Salt cod is a food I have loved since I was introduced to it as an adult in the form of a creamy, pungent, garlicky Brandade. It was one of those dishes that was a revelation, and I since that first taste I have sought out salt cod dishes wherever they have appeared on restaurant menus–a relatively rare event. For a number of years cod was an unsustainable seafood option because of overfishing and so I gave it up, but due to effective management strategies Icelandic cod (particularly from Norway) is now considered a sustainable fish. If you have never tried it, these simple fritters are a delicious introduction to what a salt cure does to transform the fish into a more delicate, yet densely flavored, dish.
Salt cod is easy to prepare but it does take some advance planning due to the required soaking time. Look for boneless, skinless fillets to make the prep a little easier, and remove the fish from its container and start by giving it a good rinse under cold, running water. Divide the fillets up if needed.

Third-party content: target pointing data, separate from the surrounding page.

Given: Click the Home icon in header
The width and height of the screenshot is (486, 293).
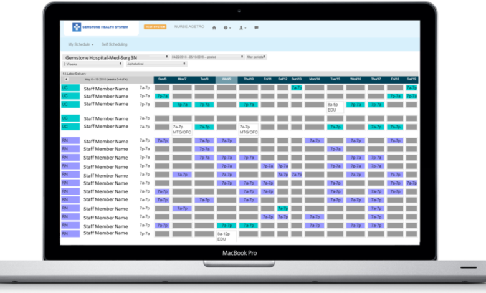Looking at the screenshot, I should click(x=214, y=27).
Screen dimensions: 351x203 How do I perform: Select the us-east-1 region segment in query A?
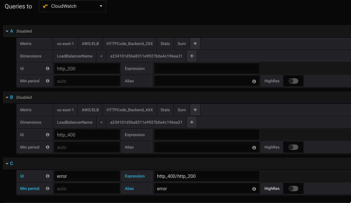(65, 43)
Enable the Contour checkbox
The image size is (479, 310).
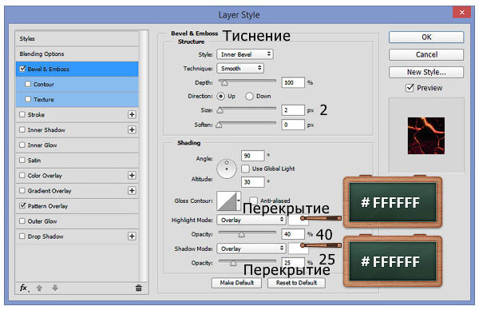pyautogui.click(x=28, y=84)
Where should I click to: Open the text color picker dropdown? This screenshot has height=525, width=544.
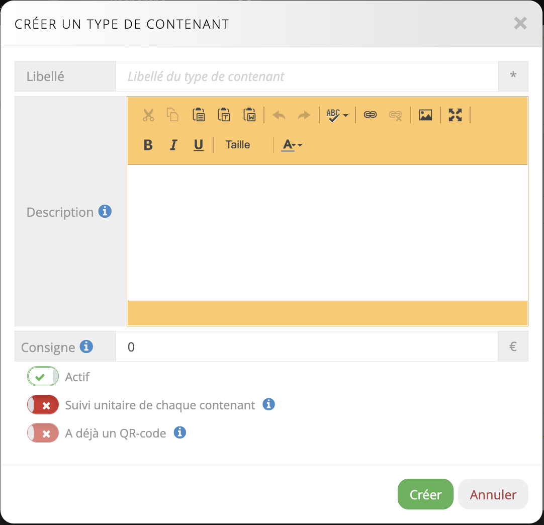pyautogui.click(x=292, y=145)
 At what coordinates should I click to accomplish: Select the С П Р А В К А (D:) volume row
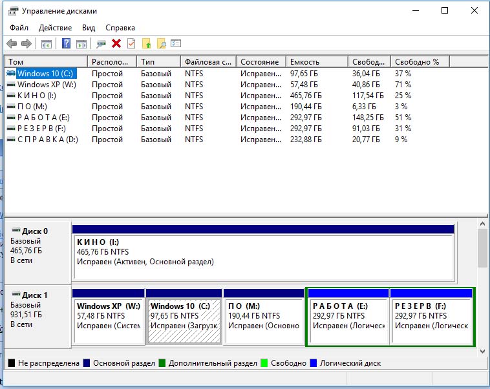[47, 140]
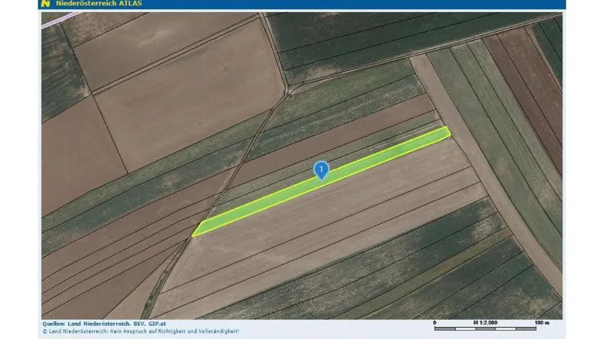This screenshot has height=339, width=604.
Task: Click the eastern end of the highlighted parcel
Action: point(445,133)
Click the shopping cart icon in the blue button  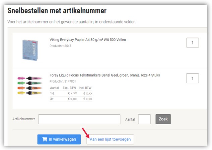[x=44, y=139]
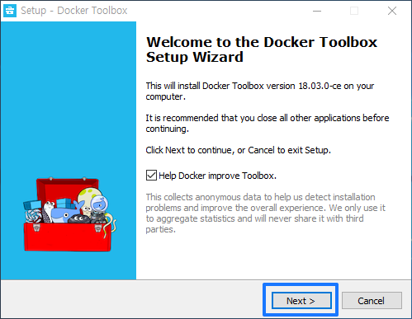
Task: Click the black blob creature with eyes
Action: click(78, 219)
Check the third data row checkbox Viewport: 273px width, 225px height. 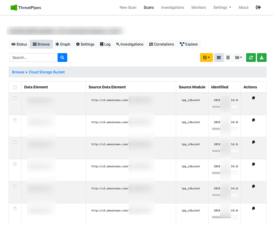(15, 142)
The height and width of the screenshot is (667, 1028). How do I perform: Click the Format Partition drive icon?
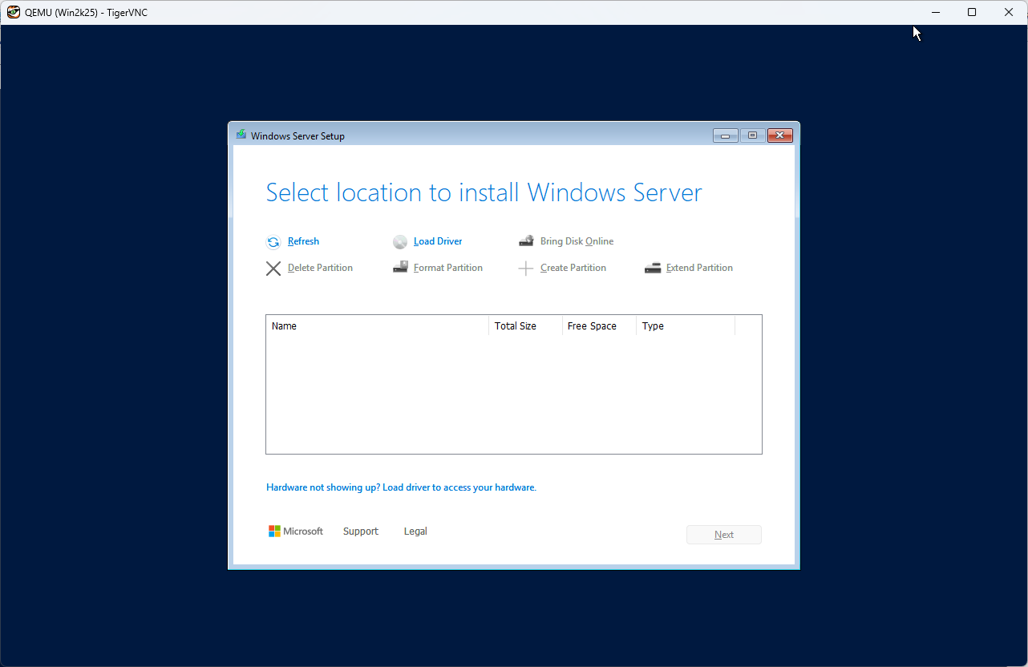coord(400,268)
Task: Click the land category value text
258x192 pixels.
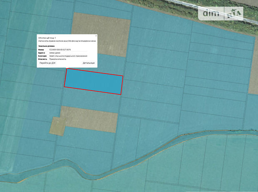Action: [x=68, y=56]
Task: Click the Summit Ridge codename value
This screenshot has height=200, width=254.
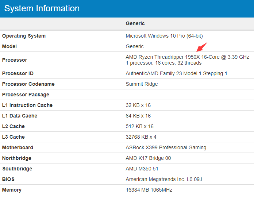Action: [142, 84]
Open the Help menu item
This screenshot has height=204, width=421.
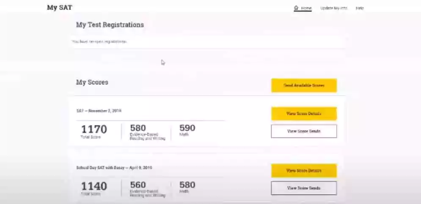pos(360,8)
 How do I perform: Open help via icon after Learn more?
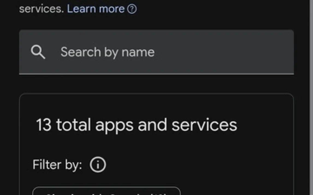(x=132, y=9)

Next you want to put the cod into a container and cover it with cold water. Put the container in the refrigerator for the duration of the soaking time. Drain and replace the water every 4-8 hours for a couple of days. You can periodically taste a little piece of the fish to see if it is still too salty. Salt cod is safe to eat without additional cooking, but if that makes you queasy you can toss a little chunk into a pan and warm it up before tasting the salinity. Once your cod is well hydrated and de-salted to your preferred degree, you are ready to make your recipe. Pat the fillets dry and then cut them into small pieces. You are now ready to go.

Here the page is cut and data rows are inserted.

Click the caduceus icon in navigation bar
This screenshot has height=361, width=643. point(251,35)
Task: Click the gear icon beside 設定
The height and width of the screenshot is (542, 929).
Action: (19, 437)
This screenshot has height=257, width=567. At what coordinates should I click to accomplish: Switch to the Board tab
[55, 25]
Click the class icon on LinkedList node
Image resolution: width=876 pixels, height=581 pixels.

- 1 pound salt cod fillets, soaked as directed
- about 1 1/4 pounds baking-type potatoes, such as Russets, peeled, boiled until soft, and drained
- 4 eggs
- lots of fresh, minced garlic (this is to taste, but I use 3-4 cloves)
- juice of one lemon
- chopped fresh parsley, to taste
- crushed red pepper, to taste
- avocado oil, for frying
- Cut your salt cod into small pieces (bite-sized or smaller). Place the warm, cooked potatoes into a large mixing bowl and use a potato masher or a sturdy fork to mash them until fairly smooth. Stir in the cod, eggs, garlic, lemon juice, parsley ,and crushed red pepper. Do not add salt, as there is probably enough residual salt from the cod. Refrigerate the mixture for at least 30 minutes to help it hold together.
- Cover the bottom of a skillet with a good slick of avocado oil to fry the fritters. Make sure the pan is completely covered. Heat over medium-high heat, and when a test piece of the fritter mixture sizzles when it hits the oil, you are ready to fry.

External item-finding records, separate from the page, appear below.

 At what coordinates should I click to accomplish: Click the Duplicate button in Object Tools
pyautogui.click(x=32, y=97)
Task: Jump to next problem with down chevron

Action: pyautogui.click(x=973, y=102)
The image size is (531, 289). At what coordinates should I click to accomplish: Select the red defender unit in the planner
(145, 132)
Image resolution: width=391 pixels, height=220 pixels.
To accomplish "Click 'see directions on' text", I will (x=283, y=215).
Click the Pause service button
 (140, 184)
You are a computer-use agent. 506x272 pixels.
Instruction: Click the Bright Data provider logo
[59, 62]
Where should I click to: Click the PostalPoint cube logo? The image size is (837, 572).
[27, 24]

- Use a spoon to place the fritter batter in the oil, about a quarter of a cup per fritter. Do not crowd the pan. Fry in batches, 3-4 minutes per side, or until golden brown to dark brown. Flip carefully with a spatula. Remove cooked fritters to a pan and keep them in a low oven (200 degrees) to say warm while you finish cooking the remaining fritters. Replenish the frying oil as needed.
- Serve the fritters hot. If desired, stir some fresh lemon juice into some avocado oil mayo (homemade or Chosen Foods) and serve with the fritters.
- Makes about 20 fritters. Note that prep time reflects soaking time.
Note that most recipes for Salt Cod Fritters include the addition of flour. The flour adds some stability to the batter and makes the fritters easier to flip when frying. My recipe does not include flour and they hold up well when cooked, but you do have to flip them more carefully. If you want a more stable batter but want to keep these gluten-free and grain-free you can stir 2-3 tablespoons of arrowroot or tapioca starch into the mix.
I like to make an easy lemon aioli by stirring a good amount of fresh lemon juice (and/or parsley and garlic) into some avocado oil mayo. I use my homemade mayo or Chosen Foods brand.
You can reheat these by placing them on a baking sheet in a 350 degree oven for 10 minutes, which will retain the crispy exterior, or just do what we do and eat them cold. They make a great breakfast.